Bestätigen will man diesen Vorwurf seitens der Landespolizeidirektion Wien zwar nicht, aber auch hier ist man sich der Problematik bewusst, dass Langfinger in den Spitälern viel zu oft leichtes Spiel haben.Tausende DelikteBeispiel Wiener AKH, eines der größten Krankenhäuser Europas. Mehr als 3000 Polizeieinsätze werden hier jährlich registriert. In den meisten Fällen mussten die Ermittler deshalb aktiv werden, weil Ganoven am Werk gewesen waren. Es seien meist schwierige Ermittlungen, oft kommen die Täter ungeschoren davon. "Der Grund ist, dass die Taten oft dann verübt werden, wenn der Patient schläft oder sich noch in der Aufwachphase nach einer Operation befindet."

Seitens des Krankenanstaltenverbandes (KAV) wird betont, dass generell alle Patienten über Aushänge und Infoblatt darüber informiert werden, dass die Gefahr von Dieben gegeben ist. Sollten sich Delikte häufen, werde auch sofort Kontakt mir der Polizei aufgenommen. Zudem gebe es in allen KAV-Spitälern Portiere, die die Eingänge rund um die Uhr bewachen würden.

August Baumüller ist Leiter des kriminalpolizeilichen Beratungsdienstes. Sein Job ist es, Tipps zu geben, wie man sich vor Ganoven schützt. "Wer einen Krankenhausaufenthalt vor sich hat, der sollte versuchen, möglichst wenig Wertgegenstände und Geld mit in sein Zimmer zu nehmen. Zudem empfehle ich, die Safes zu nützen, sofern sie vorhanden sind", sagt der Chefinspektor. Allerdings sollen diese für die Täter nicht die allergrößte Hürde darstellen, hört man.
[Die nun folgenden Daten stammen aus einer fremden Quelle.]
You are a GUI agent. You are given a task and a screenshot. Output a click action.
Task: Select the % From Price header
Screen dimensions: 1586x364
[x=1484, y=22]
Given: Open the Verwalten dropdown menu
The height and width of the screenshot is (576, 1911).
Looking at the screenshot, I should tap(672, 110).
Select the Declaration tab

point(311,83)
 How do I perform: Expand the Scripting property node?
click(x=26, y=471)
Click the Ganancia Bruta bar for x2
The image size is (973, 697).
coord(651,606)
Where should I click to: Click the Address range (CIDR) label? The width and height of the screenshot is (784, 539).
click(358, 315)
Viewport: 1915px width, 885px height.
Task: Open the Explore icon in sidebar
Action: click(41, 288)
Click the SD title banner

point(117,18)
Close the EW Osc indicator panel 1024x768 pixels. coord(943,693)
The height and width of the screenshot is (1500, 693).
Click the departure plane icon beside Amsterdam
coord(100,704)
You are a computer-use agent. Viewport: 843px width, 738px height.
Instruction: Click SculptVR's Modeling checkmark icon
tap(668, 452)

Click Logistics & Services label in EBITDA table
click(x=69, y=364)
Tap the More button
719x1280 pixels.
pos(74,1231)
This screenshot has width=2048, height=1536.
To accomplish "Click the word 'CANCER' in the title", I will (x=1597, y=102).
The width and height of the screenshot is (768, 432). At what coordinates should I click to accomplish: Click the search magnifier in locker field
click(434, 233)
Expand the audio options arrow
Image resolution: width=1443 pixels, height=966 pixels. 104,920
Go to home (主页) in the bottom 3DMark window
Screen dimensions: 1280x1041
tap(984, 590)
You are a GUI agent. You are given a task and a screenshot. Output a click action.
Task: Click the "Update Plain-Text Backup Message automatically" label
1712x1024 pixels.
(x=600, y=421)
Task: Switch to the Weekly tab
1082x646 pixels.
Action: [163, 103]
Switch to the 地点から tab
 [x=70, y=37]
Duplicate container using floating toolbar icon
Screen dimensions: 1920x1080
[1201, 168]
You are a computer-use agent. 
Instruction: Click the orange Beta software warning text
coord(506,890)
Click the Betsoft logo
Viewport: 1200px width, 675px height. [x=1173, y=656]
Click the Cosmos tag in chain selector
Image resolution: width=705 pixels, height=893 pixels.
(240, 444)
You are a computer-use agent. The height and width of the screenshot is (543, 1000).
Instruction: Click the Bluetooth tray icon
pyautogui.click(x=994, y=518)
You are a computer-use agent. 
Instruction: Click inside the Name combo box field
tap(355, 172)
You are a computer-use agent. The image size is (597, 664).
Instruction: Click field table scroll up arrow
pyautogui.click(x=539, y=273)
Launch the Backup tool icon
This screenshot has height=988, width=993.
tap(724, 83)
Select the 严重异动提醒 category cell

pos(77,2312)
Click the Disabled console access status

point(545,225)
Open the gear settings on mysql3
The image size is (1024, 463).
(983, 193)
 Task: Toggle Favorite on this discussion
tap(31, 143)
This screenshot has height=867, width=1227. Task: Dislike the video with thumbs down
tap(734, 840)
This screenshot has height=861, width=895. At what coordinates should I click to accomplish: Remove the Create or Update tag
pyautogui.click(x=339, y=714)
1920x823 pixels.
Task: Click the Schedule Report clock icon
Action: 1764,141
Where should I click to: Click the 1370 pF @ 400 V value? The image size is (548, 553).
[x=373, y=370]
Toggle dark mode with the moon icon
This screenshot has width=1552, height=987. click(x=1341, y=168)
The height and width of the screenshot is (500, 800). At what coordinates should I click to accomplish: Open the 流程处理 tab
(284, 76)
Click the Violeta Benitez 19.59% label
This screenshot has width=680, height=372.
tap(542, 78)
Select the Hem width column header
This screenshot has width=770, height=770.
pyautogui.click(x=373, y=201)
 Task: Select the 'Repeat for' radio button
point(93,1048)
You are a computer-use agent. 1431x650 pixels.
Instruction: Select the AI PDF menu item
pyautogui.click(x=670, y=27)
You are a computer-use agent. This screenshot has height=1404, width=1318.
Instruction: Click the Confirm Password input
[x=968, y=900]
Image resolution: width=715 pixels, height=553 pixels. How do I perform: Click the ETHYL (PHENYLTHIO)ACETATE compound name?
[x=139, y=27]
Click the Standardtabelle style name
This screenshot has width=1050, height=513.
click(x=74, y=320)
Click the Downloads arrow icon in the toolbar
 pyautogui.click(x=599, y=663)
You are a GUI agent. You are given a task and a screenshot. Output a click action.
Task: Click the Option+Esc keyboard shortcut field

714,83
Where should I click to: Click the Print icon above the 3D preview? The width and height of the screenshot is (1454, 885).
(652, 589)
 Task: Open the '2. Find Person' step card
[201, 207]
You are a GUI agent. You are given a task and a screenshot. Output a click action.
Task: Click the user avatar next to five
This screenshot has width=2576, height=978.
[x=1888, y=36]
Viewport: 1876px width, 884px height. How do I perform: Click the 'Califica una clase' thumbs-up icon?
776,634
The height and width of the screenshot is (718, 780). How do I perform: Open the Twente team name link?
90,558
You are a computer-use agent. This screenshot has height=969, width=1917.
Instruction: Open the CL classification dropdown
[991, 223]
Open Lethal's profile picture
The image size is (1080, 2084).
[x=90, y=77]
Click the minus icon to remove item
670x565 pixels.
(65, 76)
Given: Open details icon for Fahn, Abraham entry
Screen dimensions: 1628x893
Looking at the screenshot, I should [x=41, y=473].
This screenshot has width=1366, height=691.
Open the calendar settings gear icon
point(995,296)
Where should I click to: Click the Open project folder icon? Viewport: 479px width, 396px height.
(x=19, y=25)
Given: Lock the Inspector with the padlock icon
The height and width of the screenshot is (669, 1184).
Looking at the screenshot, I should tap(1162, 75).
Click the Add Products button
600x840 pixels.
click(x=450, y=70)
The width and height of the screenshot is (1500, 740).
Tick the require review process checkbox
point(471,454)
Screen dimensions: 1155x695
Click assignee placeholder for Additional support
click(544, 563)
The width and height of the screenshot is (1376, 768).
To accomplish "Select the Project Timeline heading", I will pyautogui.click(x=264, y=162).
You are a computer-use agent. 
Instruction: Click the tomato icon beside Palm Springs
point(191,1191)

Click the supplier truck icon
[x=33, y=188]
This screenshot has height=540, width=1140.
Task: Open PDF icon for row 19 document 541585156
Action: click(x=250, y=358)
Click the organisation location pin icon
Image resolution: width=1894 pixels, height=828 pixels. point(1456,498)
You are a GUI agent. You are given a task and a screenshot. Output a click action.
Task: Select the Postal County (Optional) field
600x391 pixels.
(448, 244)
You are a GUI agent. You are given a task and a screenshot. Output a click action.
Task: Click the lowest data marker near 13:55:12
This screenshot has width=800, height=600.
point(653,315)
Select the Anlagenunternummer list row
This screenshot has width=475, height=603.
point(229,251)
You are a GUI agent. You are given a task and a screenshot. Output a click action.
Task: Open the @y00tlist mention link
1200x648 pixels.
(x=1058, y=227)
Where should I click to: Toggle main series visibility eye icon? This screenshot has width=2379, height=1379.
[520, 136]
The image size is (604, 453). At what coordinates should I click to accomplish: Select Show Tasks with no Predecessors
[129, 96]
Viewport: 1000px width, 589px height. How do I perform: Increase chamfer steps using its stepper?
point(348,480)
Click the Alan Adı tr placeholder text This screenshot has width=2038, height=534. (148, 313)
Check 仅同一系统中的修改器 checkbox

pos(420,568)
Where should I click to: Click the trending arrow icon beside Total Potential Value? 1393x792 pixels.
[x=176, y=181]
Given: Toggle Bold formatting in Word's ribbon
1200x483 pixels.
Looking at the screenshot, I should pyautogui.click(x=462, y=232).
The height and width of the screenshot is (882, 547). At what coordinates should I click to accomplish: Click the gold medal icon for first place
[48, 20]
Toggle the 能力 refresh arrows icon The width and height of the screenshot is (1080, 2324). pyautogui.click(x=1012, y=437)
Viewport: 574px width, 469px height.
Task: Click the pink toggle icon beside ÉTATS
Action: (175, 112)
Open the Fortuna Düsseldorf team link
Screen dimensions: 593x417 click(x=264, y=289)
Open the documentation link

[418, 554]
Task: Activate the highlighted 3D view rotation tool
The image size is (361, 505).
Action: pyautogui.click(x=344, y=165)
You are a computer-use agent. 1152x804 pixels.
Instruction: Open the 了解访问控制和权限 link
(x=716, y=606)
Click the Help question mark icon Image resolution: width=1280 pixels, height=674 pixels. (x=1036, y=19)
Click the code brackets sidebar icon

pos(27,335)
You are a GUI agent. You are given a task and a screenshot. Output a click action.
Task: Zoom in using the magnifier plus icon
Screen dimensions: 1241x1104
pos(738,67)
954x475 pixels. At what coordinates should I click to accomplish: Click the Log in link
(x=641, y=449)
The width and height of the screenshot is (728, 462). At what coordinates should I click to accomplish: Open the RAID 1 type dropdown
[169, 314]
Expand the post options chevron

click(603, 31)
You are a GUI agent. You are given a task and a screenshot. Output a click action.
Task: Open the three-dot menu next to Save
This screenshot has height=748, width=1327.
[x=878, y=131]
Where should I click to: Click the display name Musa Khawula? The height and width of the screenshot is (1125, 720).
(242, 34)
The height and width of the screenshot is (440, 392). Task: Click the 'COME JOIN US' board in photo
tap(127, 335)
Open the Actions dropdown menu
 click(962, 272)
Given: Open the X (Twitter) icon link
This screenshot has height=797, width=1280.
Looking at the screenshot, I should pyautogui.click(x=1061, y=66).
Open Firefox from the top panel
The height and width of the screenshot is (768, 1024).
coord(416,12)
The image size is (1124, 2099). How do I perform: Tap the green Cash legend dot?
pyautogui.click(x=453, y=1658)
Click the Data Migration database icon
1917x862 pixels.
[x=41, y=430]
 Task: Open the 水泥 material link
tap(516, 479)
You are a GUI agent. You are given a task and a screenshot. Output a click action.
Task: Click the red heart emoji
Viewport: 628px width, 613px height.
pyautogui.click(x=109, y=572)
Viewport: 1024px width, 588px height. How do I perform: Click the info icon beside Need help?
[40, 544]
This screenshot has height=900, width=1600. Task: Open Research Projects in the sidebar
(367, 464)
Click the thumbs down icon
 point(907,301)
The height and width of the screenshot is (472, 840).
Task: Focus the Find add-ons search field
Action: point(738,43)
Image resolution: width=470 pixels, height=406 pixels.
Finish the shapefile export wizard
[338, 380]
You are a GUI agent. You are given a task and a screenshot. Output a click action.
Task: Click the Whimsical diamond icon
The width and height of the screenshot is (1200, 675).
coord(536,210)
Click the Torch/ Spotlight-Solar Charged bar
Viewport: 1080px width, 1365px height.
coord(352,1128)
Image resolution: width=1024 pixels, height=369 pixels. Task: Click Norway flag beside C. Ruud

Viele Menschen, unaufmerksam, weil krank und mitunter hektische Abläufe – diese Ausgangssituation erlaubt es Langfingern, in Krankenhäusern relativ unbehelligt ihr Unwesen zu treiben. Kein Wunder also, dass sich vom Bodensee bis ins Burgenland immer wieder verzweifelte Patienten an das Spitalspersonal wenden, weil ihnen Mobiltelefon, Tablet, Bargeld, Uhr oder Schmuck aus der Nachttischlade oder aus dem Kasten entwendet wurden. Ein Patentrezept zur Prävention gibt es nicht.

In Niederösterreich hat sich die Landeskliniken-Holding daher an einigen Standorten entschlossen, Wachmannschaften einzusetzen. In den Krankenhäusern in Baden, Tulln, Wiener Neustadt und auch im Hauptstadt-Klinikum St. Pölten gibt es während der Nachtstunden einen eigenen Sicherheitsdienst.

Der für die Spitäler zuständige Landeshauptfrau-Stellvertreter Stephan Pernkopf betont: "Die Sicherheit und der Schutz vor Diebstählen ist uns ein wichtiges Anliegen in unseren Spitälern. Von Seiten der Kliniken werden zahlreiche Vorkehrungen getroffen, um die Sicherheit der Patienten zu gewährleisten und deren Eigentum zu schützen."

Tatsächlich sind die meisten Zimmer in Niederösterreichs Spitälern mit versperrbaren Fächern in den Kästen ausgestattet. "Einigermaßen wirkungsvoll sind diese freilich nur, wenn sie auch tatsächlich abgeschlossen werden und die Schlüssel sicher verwahrt sind", sagt ein Ermittler der Exekutive.

Manche Häuser bieten auch an, persönliche Gegenstände auf Wunsch in den Stations-Stützpunkten zu deponieren. Pernkopf: "Das Personal ist angehalten, im Rahmen des Aufnahmegesprächs die Patienten gesondert über die Verwahrung von Geld und Wertsachen zu informieren." Gemeinsam mit der Landespolizeidirektion wurden und werden die Klinik-Mitarbeiter im Hinblick auf Diebstähle speziell geschult.